Reconhecemos também que, nessa contação, bem como na história “A Princesa e a Ervilha”, os recursos plásticos colaboram significativamente com a performance da contadora, ampliando as possibilidades de respostas das crianças ao texto focalizado. Os movimentos, as expressões, por exemplo, parecem merecer maior atenção da criançada, no transcorrer da narrativa.
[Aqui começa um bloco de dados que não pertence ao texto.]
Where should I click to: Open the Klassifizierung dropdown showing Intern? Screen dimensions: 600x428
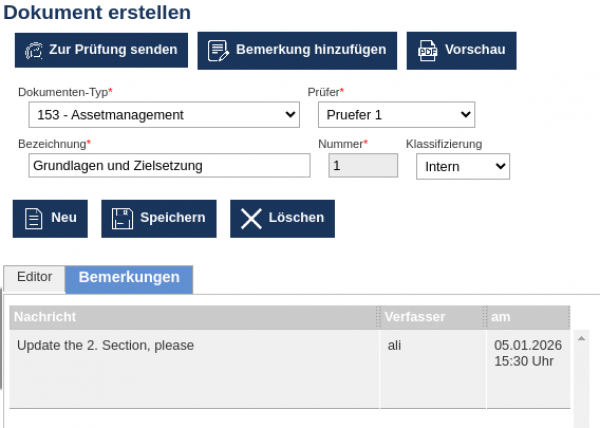click(x=462, y=167)
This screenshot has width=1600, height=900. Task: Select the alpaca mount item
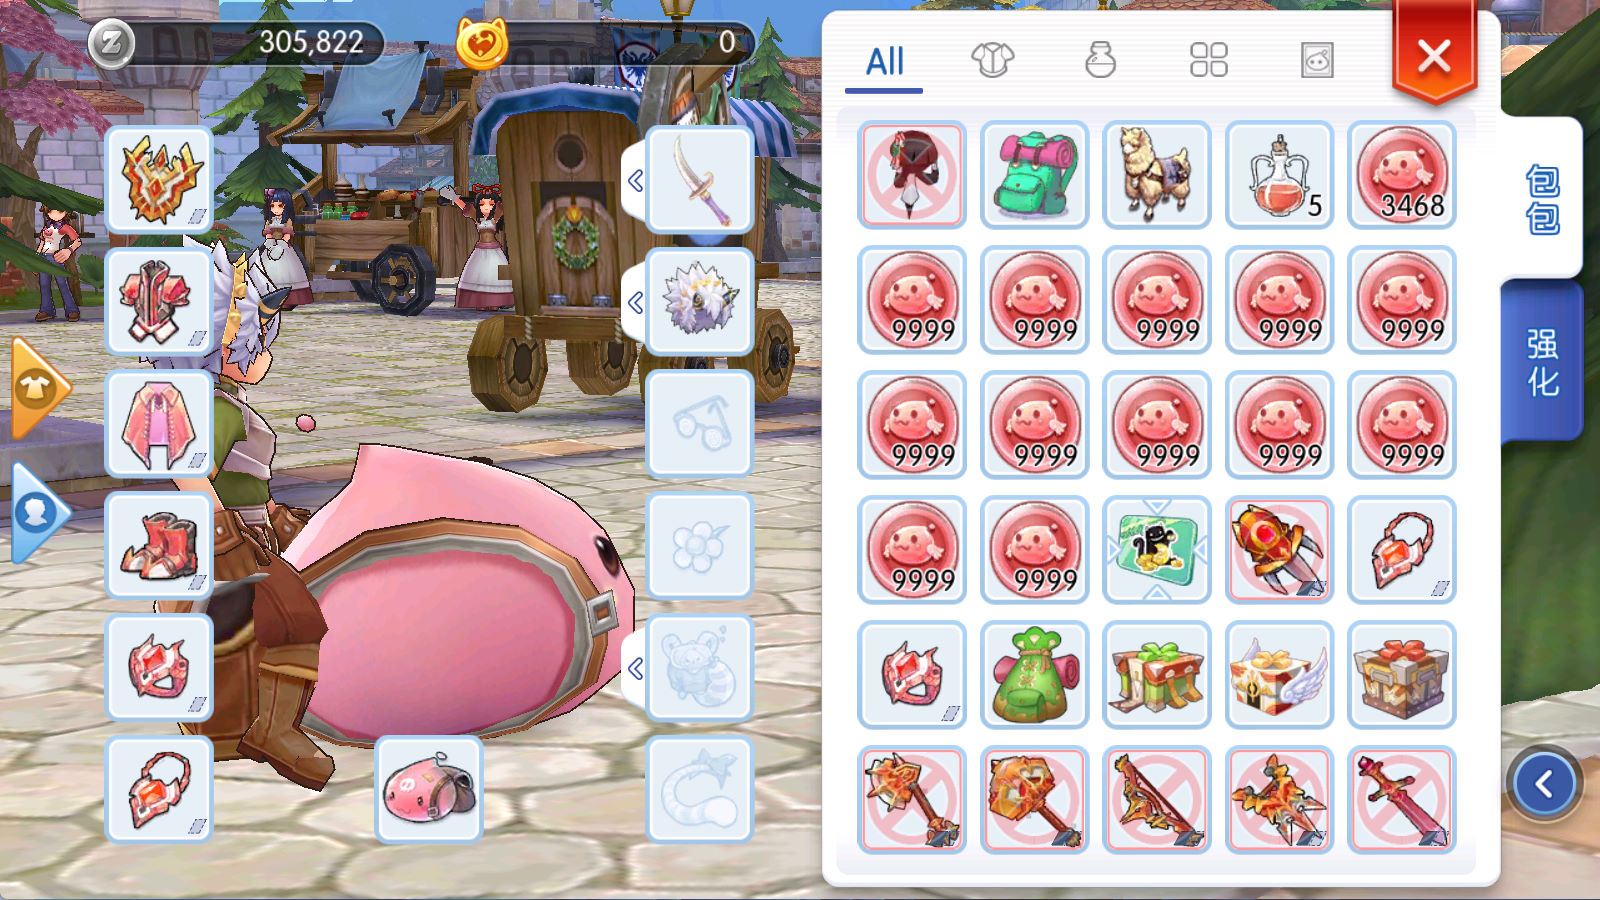click(x=1157, y=175)
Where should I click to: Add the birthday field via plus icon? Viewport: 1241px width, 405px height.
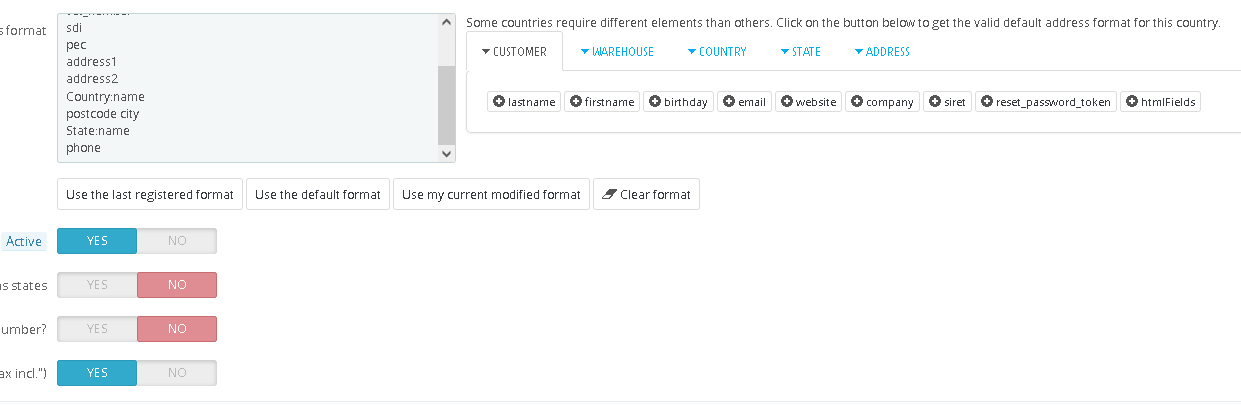[x=654, y=102]
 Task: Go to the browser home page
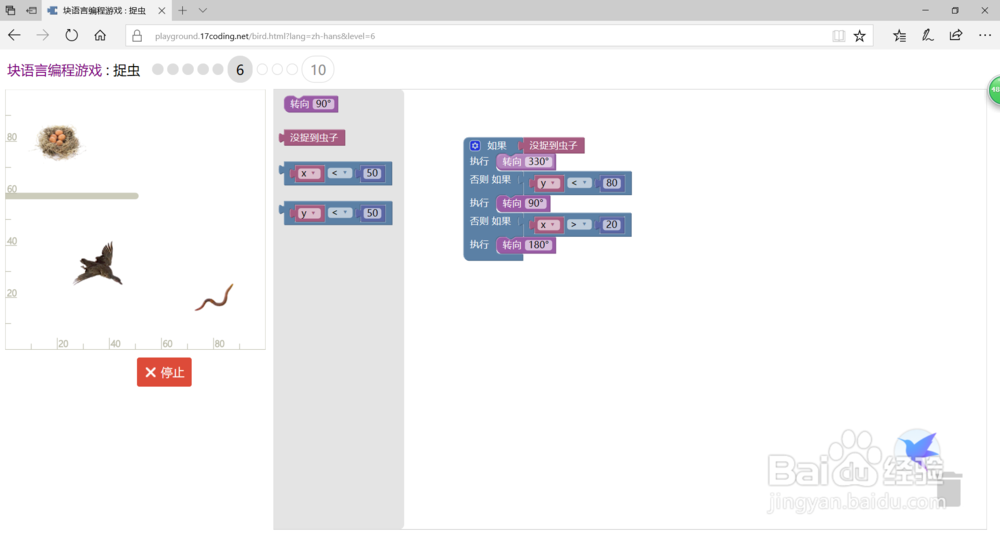point(100,35)

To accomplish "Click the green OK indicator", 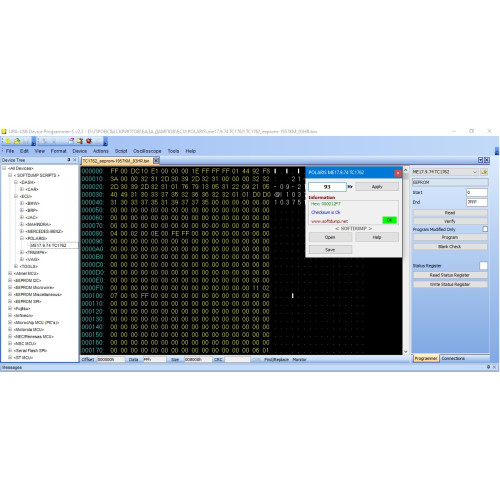I will pos(389,220).
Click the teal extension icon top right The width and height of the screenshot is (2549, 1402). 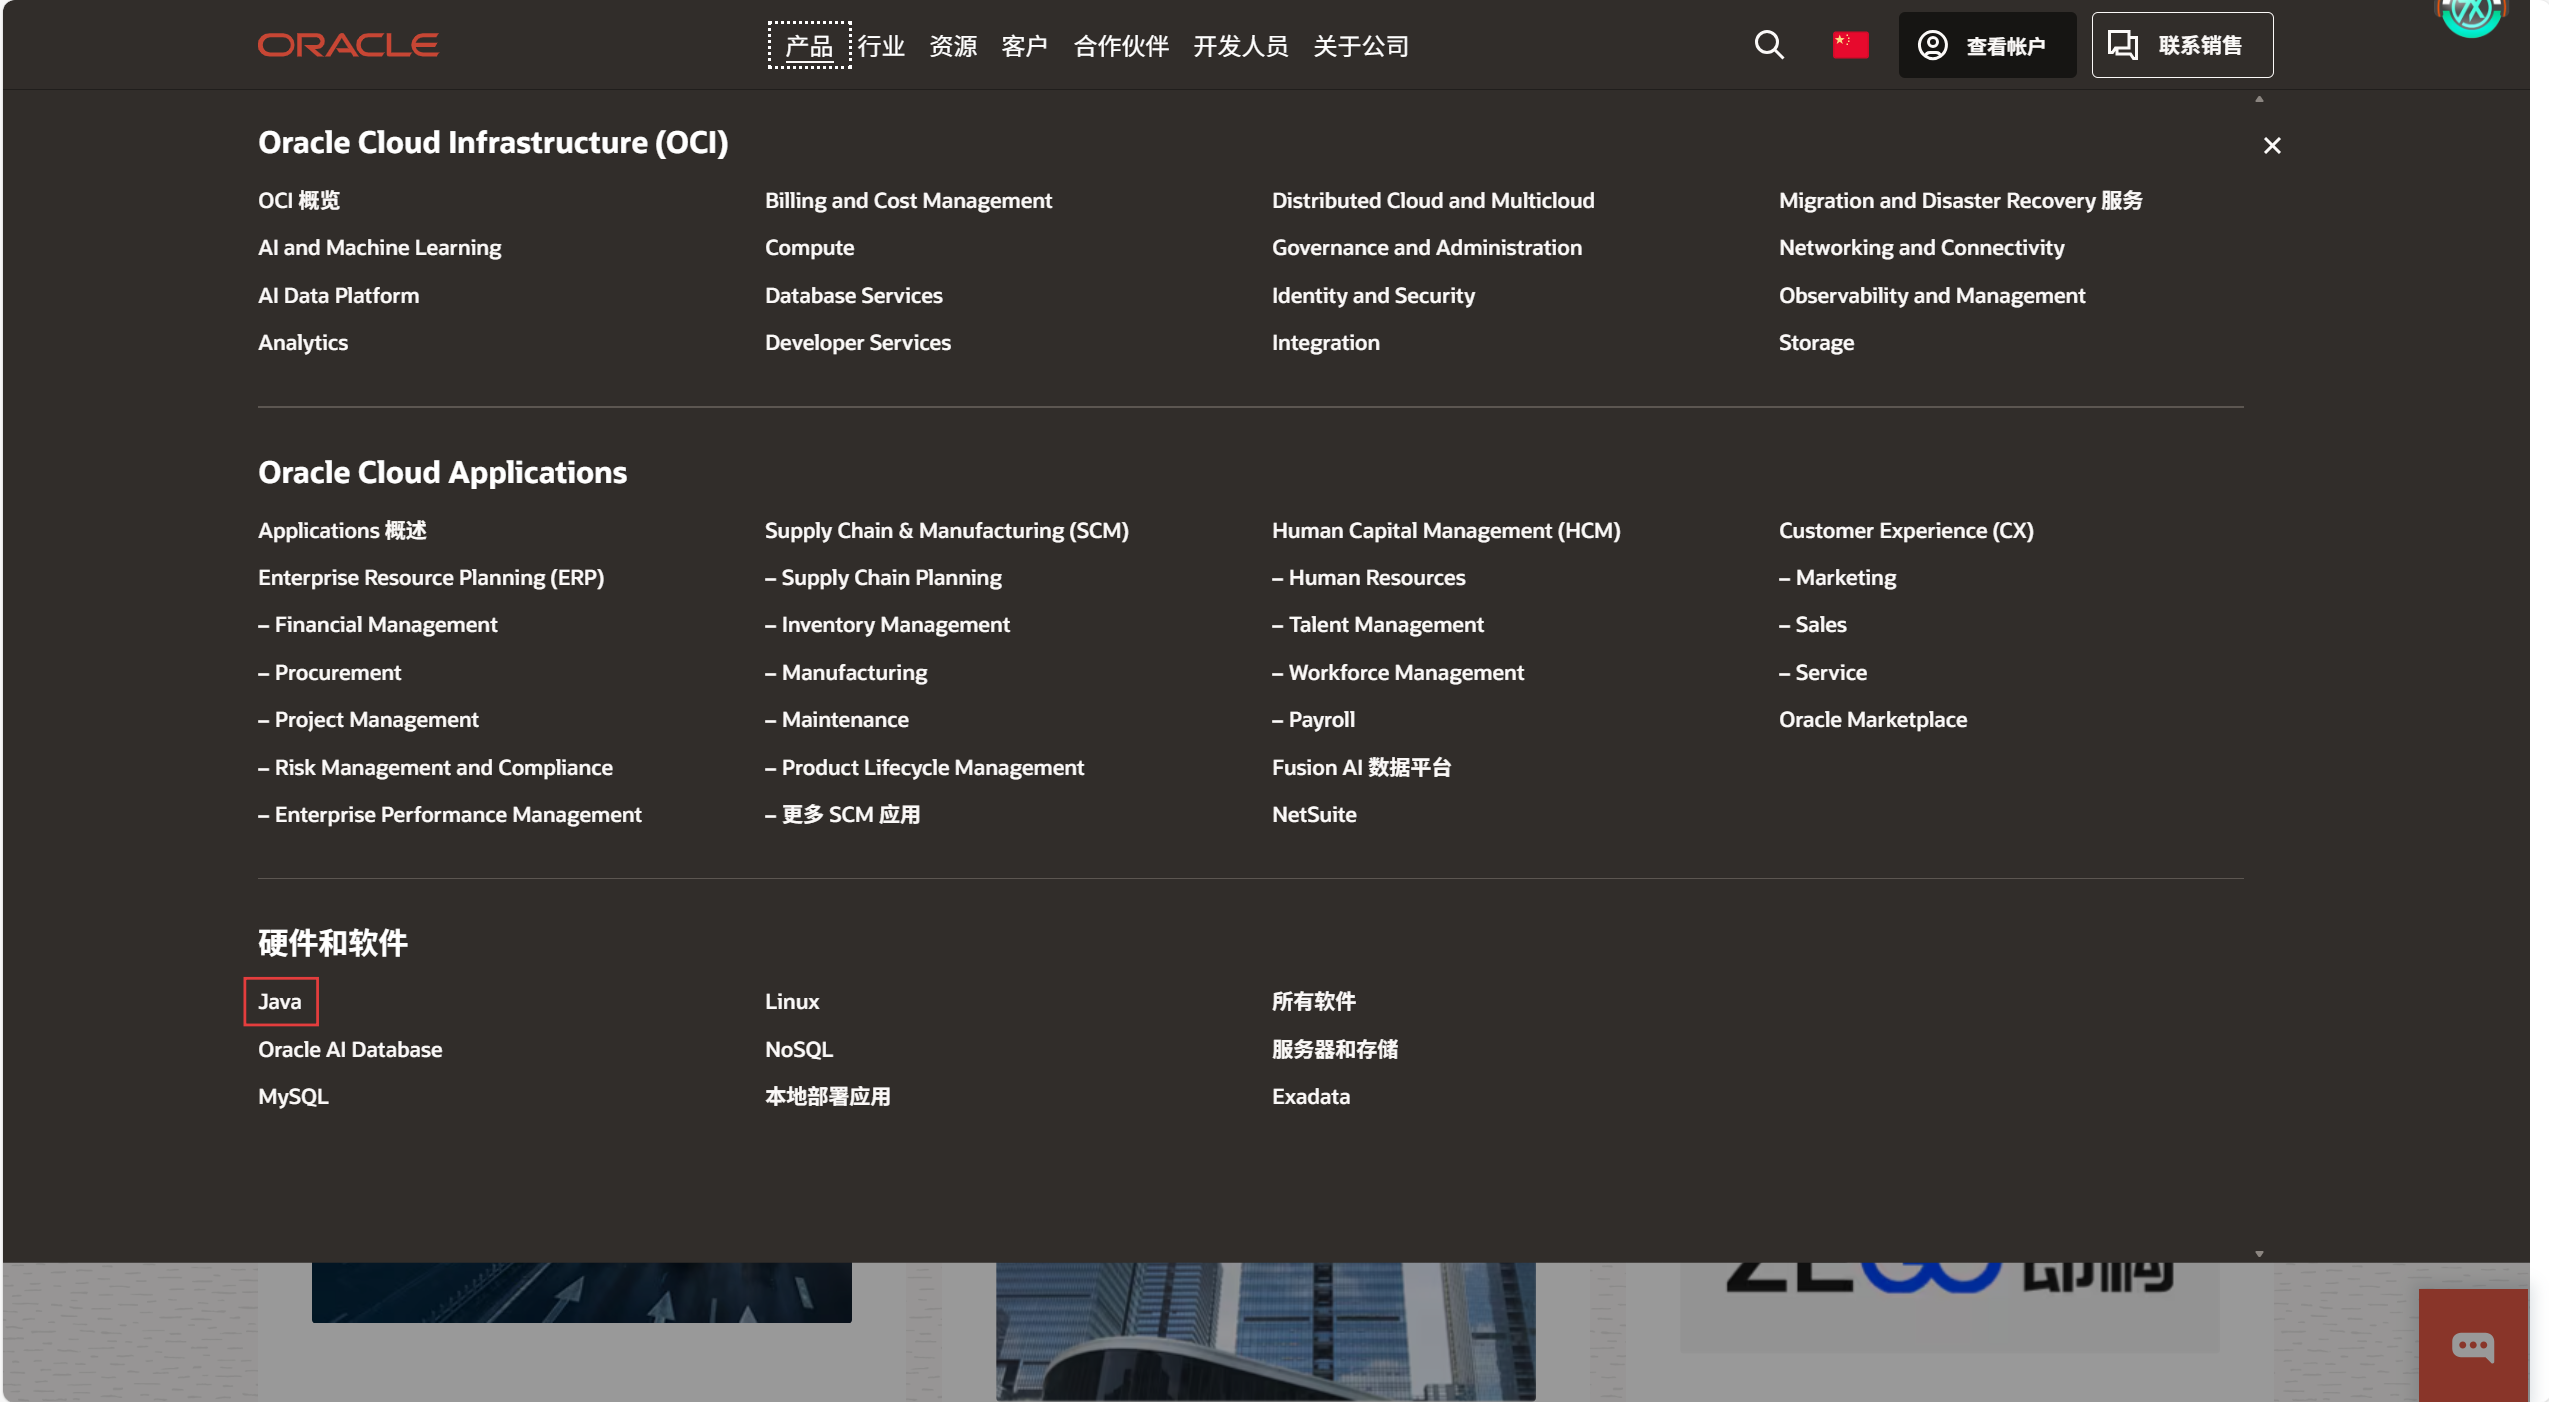click(2470, 14)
Ao representar o andar das ovelhas através dos movimentos realizados com os pedaços de algodão, a narradora consegue ativar mais intensamente a percepção estética das crianças. É como se a narrativa ganhasse mais vida, mais cor, mais presença; e assim se tornasse mais leve, mais lúdica, mais compreensiva (principalmente para a criança com deficiência intelectual).

Piaget (1975), ao identificar que a inteligência não se encontra determinada biologicamente, mas se constrói a partir da interferência, sobretudo da ação do sujeito sobre o objeto do conhecimento, estabeleceu uma sequência de etapas em que o pensamento concreto necessariamente antecede o pensamento abstrato38. Este último remete ao pensamento formal, que torna o indivíduo capaz de elaborar uma lógica baseada em proposições – o que a distingue da lógica das classes e das relações, que intervém no nível concreto e se baseia diretamente nos objetos.

Decorre daí que as estruturas de pensamento das crianças que se encontram no período pré-operatório, como as que estão sendo observadas, remetem a uma forma de funcionamento guiada principalmente pela experiência do visível, do dado, do concreto. Assim, suas experiências, quando apoiadas em material concreto, servem de alavanca para o desenvolvimento dos níveis superiores de pensamento, necessários não só para o avanço dos conceitos lógico-matemáticos mas também para a compreensão dos processos de aprendizagem das demais áreas de conhecimento – culturais, linguísticas, estéticas. Por esse raciocínio, entendemos que, no momento em que fizemos uso de materiais plásticos (como os pedaços de algodão representando as ovelhinhas), realçamos a recepção das crianças à narrativa da história.